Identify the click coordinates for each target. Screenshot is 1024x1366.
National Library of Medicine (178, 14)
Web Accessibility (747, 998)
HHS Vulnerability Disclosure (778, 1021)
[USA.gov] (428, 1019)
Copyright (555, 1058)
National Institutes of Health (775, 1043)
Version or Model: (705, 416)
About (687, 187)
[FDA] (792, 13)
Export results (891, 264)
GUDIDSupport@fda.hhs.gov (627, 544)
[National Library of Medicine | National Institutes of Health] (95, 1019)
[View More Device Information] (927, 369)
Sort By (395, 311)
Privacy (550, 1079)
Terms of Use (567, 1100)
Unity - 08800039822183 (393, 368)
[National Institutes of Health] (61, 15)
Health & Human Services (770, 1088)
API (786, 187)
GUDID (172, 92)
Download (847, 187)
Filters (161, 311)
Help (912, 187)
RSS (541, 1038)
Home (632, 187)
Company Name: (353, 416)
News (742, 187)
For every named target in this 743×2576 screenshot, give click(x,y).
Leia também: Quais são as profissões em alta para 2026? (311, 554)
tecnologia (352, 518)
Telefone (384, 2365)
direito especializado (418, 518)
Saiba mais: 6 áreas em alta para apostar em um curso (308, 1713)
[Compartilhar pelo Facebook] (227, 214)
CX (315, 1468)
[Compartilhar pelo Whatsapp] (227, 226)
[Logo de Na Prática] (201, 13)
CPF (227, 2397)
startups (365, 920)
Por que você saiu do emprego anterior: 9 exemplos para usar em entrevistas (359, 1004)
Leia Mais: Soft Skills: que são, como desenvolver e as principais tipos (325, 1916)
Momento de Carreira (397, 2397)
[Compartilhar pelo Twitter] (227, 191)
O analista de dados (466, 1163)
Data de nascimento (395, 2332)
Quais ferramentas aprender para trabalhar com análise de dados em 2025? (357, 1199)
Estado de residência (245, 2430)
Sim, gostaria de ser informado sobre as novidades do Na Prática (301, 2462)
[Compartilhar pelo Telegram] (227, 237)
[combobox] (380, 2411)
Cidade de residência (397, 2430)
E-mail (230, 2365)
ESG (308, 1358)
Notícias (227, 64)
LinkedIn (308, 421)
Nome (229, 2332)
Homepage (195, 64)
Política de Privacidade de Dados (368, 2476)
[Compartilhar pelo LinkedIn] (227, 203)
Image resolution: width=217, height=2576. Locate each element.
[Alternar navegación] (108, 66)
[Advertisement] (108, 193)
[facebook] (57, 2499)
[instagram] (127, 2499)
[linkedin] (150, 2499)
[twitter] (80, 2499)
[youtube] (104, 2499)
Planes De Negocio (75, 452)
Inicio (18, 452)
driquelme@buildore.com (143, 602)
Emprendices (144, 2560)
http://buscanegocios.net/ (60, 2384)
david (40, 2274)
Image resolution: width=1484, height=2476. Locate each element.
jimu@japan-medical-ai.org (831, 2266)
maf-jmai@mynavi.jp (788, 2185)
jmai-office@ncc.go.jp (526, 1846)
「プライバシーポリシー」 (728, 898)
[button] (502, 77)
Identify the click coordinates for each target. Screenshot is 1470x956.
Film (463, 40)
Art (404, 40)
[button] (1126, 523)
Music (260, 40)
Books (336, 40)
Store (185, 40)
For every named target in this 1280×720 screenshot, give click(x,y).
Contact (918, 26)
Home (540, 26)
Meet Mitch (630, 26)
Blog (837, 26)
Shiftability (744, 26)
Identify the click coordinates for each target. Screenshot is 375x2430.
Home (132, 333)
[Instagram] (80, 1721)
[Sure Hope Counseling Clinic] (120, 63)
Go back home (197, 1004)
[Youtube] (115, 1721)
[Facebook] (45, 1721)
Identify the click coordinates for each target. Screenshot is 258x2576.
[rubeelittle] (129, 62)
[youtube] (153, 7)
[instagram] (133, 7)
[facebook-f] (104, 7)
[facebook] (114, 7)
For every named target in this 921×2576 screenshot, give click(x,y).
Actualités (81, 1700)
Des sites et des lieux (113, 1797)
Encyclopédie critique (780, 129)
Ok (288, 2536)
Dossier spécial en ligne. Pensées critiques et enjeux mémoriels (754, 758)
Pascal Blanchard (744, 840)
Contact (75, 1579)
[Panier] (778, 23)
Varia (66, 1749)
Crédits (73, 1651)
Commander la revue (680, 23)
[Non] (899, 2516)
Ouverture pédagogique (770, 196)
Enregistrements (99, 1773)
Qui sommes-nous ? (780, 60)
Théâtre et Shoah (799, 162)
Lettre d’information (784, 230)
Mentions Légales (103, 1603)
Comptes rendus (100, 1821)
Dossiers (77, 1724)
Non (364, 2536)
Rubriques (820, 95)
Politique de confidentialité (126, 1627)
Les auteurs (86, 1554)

**WORK REQUIRED:** Given the records above, reproduce precisely and only the lines between the line holding "Help (912, 187)" and the line holding "Por que você", inclusive.

**COMPLETED EXERCISE:**
Help (912, 187)
RSS (541, 1038)
Home (632, 187)
Company Name: (353, 416)
News (742, 187)
For every named target in this 743×2576 screenshot, give click(x,y).
Leia também: Quais são as profissões em alta para 2026? (311, 554)
tecnologia (352, 518)
Telefone (384, 2365)
direito especializado (418, 518)
Saiba mais: 6 áreas em alta para apostar em um curso (308, 1713)
[Compartilhar pelo Facebook] (227, 214)
CX (315, 1468)
[Compartilhar pelo Whatsapp] (227, 226)
[Logo de Na Prática] (201, 13)
CPF (227, 2397)
startups (365, 920)
Por que você saiu do emprego anterior: 9 exemplos para usar em entrevistas (359, 1004)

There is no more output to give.